Document segment —
Content starts

The same application is running normally on another machine using Cent OS 5, java 7.

java -Dcom.sun.management.jmxremote -Dcom.sun.management.jmxremote.port=1581
-Dcom.sun.management.jmxremote.authenticate=false
-Dcom.sun.management.jmxremote.ssl=false -verbose:gc -XX:+PrintGCDetails
-XX:+UseCompressedOops -XX:+PrintGCDateStamps -XX:+PrintHeapAtGC
-XX:+PrintTenuringDistribution -XX:+UseConcMarkSweepGC
-Xloggc:/usr/local/app/logs/current-gc.log -Xms29g -Xmx29g -XX:NewSize=3000m
-XX:SurvivorRatio=8 -XX:CMSInitiatingOccupancyFraction=70
-XX:+UseCMSInitiatingOccupancyOnly
-Dsun.rmi.dgc.client.gcInterval=0x7FFFFFFFFFFFFFFE
-Dsun.rmi.dgc.server.gcInterval=0x7FFFFFFFFFFFFFFE
-cp /usr/local/app/conf:/usr/local/app/app.jar:/usr/local/app/lib/* -Xdebug
-Xrunjdwp:transport=dt_socket,address=8099,server=y,suspend=n
-Dvisualvm.display.name=App -XX:+HeapDumpOnOutOfMemoryError
-XX:HeapDumpPath=/usr/local/app/logs/
-XX:ErrorFile=/usr/local/app/logs/hs_err_pid%p.log
-Djgroups.tcpgossip.initial_host=localhost
-Dlog4j.hostname=host7.company.com com.company.app.service.App

UPDATE: The problem is still not solved. I've tried everything: update OS packages and kernel, update Java to latest version Java 1.7.0_80, rollback the application version, but without success.

I've also verified previous GC logs and found that this issue was not forever. It started about a month ago, after a deployment.

Chinkiang answered 23/12, 2015 at 8:15 Comment(14)

Content ends

Exercise — Print, word for word, the part of the Java garbage-collection post from "UPDATE: The problem" to "after a deployment.".

Supplied information —
Content starts

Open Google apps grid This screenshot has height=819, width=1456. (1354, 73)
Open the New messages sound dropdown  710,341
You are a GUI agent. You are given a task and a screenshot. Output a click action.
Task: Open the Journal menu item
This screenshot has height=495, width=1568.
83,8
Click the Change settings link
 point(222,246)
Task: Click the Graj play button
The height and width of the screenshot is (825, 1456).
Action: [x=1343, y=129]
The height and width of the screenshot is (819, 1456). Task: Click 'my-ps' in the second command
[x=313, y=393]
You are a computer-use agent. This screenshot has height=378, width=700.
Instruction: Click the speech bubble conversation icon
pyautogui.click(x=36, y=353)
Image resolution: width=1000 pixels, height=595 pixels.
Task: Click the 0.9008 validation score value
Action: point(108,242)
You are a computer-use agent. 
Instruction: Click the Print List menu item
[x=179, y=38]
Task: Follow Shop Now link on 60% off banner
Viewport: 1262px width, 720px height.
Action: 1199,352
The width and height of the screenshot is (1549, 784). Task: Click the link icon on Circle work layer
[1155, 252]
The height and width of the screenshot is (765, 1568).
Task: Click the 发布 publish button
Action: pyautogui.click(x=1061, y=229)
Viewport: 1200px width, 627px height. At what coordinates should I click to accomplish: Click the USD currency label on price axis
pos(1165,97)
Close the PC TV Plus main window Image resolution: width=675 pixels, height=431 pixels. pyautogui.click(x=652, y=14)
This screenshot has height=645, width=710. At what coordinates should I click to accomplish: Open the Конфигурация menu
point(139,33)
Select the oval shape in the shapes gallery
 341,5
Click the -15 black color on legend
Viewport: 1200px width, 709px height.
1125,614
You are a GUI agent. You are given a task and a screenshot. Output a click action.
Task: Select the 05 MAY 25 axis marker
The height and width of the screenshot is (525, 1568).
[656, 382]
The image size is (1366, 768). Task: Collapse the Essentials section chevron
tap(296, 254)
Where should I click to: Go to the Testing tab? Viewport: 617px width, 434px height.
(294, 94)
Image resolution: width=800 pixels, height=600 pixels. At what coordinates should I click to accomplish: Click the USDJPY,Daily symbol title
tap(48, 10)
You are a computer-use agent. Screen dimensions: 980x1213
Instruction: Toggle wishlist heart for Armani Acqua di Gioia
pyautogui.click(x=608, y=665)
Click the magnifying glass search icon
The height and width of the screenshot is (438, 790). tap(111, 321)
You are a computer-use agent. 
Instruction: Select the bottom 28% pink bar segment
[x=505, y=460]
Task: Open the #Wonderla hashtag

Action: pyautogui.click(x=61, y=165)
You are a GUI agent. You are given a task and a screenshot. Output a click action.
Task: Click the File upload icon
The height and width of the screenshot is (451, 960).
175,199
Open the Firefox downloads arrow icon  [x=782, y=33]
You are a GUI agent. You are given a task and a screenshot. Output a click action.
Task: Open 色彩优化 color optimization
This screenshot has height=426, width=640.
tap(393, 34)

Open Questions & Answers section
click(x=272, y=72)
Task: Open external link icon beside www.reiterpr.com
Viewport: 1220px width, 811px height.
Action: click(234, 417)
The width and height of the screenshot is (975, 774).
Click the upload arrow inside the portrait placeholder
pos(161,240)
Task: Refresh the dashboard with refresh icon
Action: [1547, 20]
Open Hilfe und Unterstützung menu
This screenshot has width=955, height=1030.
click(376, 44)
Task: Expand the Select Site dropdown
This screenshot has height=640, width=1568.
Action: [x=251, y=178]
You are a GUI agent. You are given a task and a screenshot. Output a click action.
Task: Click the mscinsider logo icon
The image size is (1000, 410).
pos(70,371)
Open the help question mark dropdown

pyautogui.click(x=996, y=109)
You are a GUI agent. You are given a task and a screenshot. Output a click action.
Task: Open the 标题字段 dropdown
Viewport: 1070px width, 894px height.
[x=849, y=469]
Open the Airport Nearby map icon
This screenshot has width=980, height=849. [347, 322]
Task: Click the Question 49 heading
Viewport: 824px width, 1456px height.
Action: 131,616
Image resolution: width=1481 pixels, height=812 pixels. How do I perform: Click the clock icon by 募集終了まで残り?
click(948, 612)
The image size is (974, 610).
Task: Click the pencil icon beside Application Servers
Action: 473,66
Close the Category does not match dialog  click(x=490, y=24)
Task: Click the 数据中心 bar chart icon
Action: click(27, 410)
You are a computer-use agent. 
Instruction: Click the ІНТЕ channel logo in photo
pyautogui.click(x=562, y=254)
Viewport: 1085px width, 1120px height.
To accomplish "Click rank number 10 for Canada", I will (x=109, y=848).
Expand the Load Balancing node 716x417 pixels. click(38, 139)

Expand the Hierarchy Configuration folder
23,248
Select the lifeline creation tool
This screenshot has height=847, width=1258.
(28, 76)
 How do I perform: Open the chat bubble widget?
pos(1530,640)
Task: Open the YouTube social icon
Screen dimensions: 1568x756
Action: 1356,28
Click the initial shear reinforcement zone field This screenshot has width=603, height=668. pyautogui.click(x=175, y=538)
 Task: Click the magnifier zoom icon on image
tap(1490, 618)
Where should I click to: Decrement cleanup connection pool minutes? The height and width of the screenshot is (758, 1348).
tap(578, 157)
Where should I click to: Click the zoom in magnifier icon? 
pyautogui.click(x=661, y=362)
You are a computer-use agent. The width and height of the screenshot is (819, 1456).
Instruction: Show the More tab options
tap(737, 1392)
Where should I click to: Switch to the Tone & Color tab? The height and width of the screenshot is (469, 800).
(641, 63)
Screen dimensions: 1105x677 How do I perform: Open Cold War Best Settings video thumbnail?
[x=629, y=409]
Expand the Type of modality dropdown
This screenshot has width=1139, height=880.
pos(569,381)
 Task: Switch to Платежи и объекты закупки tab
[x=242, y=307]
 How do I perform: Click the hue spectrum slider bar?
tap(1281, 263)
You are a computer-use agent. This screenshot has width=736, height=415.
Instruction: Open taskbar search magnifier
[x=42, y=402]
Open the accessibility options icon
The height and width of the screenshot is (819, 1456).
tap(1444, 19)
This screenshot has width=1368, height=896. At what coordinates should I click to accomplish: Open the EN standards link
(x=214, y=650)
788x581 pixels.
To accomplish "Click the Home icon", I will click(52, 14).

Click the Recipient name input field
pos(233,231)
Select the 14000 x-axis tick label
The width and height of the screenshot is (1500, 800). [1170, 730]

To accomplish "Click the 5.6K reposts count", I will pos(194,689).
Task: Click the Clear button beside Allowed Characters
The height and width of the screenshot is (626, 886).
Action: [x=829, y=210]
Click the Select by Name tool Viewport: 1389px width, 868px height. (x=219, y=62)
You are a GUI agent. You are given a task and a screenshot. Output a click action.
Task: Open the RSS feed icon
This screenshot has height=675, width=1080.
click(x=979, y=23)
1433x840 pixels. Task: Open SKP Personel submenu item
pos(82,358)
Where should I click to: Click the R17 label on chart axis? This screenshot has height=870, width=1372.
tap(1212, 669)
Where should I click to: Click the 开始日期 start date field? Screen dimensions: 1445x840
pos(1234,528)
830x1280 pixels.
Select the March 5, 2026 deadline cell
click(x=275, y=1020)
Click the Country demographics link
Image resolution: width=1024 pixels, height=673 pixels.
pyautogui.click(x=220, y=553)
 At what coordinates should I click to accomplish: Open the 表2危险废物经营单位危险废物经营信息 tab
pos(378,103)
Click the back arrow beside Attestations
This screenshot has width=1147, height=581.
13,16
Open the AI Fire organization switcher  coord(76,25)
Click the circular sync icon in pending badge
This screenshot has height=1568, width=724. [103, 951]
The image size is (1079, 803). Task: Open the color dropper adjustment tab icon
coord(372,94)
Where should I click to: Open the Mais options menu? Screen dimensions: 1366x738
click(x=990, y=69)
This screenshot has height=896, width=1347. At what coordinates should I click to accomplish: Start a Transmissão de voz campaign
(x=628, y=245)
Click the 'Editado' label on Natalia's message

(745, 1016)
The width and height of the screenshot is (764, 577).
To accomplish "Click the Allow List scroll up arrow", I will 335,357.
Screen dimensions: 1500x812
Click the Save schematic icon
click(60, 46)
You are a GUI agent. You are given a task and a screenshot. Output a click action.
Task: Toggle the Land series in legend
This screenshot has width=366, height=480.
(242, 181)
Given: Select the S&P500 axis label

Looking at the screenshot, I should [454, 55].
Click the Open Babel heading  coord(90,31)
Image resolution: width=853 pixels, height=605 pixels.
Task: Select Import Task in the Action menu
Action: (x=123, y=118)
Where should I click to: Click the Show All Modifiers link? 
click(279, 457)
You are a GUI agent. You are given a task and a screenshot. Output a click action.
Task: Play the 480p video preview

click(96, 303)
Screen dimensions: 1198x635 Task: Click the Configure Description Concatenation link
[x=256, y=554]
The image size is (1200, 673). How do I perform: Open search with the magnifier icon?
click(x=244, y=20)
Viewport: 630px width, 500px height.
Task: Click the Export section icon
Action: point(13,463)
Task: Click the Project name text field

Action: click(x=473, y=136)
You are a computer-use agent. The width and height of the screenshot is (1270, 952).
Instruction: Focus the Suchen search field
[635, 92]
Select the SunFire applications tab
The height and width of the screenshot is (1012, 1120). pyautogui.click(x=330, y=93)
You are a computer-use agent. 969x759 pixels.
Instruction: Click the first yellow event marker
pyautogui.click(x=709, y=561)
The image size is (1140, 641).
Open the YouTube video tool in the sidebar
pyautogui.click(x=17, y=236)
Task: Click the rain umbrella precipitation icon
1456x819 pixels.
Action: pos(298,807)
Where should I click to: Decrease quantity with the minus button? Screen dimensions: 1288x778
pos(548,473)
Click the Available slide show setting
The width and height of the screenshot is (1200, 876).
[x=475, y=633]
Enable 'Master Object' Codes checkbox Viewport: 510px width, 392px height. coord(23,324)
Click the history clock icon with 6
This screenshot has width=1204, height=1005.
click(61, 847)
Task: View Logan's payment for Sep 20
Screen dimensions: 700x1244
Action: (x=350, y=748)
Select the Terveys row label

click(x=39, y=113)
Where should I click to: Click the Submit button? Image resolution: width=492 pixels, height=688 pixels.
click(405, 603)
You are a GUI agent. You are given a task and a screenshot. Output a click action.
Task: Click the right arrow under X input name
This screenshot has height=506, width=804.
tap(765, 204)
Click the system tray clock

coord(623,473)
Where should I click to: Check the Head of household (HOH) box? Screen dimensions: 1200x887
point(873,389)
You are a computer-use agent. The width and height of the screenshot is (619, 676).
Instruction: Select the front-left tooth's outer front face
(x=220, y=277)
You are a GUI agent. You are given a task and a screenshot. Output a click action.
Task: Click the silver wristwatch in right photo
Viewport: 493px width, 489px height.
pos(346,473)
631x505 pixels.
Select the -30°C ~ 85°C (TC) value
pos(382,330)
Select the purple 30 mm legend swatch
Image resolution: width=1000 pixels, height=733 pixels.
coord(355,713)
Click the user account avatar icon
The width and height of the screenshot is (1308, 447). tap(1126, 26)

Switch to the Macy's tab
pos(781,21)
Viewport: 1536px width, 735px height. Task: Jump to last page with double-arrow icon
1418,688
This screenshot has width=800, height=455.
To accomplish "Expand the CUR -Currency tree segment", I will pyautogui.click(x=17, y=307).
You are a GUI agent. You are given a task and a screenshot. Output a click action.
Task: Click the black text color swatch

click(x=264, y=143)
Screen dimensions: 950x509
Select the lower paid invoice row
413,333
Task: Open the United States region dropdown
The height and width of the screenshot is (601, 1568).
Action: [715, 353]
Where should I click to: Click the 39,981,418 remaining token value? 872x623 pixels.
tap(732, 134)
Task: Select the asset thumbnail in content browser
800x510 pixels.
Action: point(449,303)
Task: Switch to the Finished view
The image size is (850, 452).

Content ends

Exercise solution —
UPDATE: The problem is still not solved. I've tried everything: update OS packages and kernel, update Java to latest version Java 1.7.0_80, rollback the application version, but without success.

I've also verified previous GC logs and found that this issue was not forever. It started about a month ago, after a deployment.